Can yet-to-find deliver this much oil at reasonable cost? Paton says it looks more realistic today than in the recent past. Liquids reserves discovered that are potentially commercial was around 5 billion barrels in 2017 and again in 2018, close to the late 2030s ‘ask’. “Moreover, exploration is creating value again, and we have argued consistently that more companies should be doing it,” he pointed out.
But at the same time, it’s the high-risk option, and usually last in the merit order – exploration is the final top-up to meet demand, he said. There’s a danger that new discoveries – higher cost ones at least – are squeezed out if demand’s not there or new, lower-cost supplies emerge. Tight oil’s rapid growth has disrupted the commercialisation of conventional discoveries this decade and is re-shaping future resource capture strategies.
To sustain portfolios, many companies have shifted away from exclusively relying on exploration to emphasising lower risk opportunities.
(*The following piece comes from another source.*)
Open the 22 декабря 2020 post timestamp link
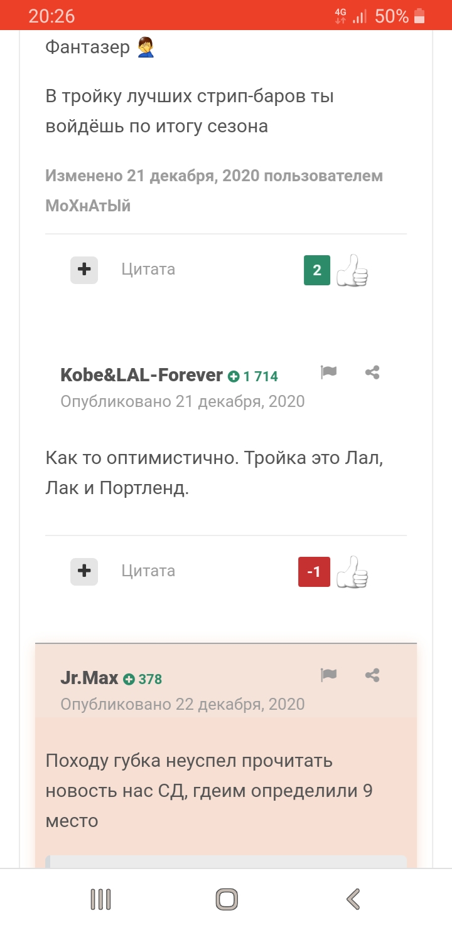 tap(183, 704)
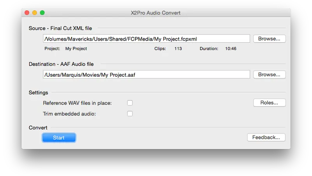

These mostly revolve around commercialising existing reserves on the books, whether improving recovery rates from fields currently in production (reserves growth) or undeveloped discoveries (contingent resource).
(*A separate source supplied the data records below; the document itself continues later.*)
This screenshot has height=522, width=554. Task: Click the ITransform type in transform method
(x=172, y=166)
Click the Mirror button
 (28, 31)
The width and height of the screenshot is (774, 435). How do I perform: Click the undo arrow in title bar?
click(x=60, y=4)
Emerging technology may pose a greater threat to exploration in the future. Evolving technology has always played a central role in boosting expected reserves from known fields. What’s different in 2019 is that the industry is on the cusp of what might be a technological revolution. Advanced seismic imaging, data analytics, machine learning and artificial intelligence, the cloud and supercomputing will shine a light into sub-surface’s dark corners.
“Combining these and other new applications to enhance recovery beyond tried-and-tested means could unlock more reserves from existing discoveries – and more quickly than we assume,” Paton says.
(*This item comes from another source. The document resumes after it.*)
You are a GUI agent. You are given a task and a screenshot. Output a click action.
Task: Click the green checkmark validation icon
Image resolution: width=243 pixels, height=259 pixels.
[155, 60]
Equinor is now aspiring to 60% from its operated fields in Norway. Volume-wise, most upside may be in the giant, older, onshore accumulations with low recovery factors (think ExxonMobil and Chevron’s latest Permian upgrades). In contrast, 21st century deepwater projects tend to start with high recovery factors.
If global recovery rates could be increased by a percentage or two from the average of around 30%, reserves growth might contribute another 5 to 6 million b/d in the 2030s. It’s just a scenario, and perhaps makes sweeping assumptions. But it’s one that should keep conventional explorers disciplined and focused only on the best new prospects.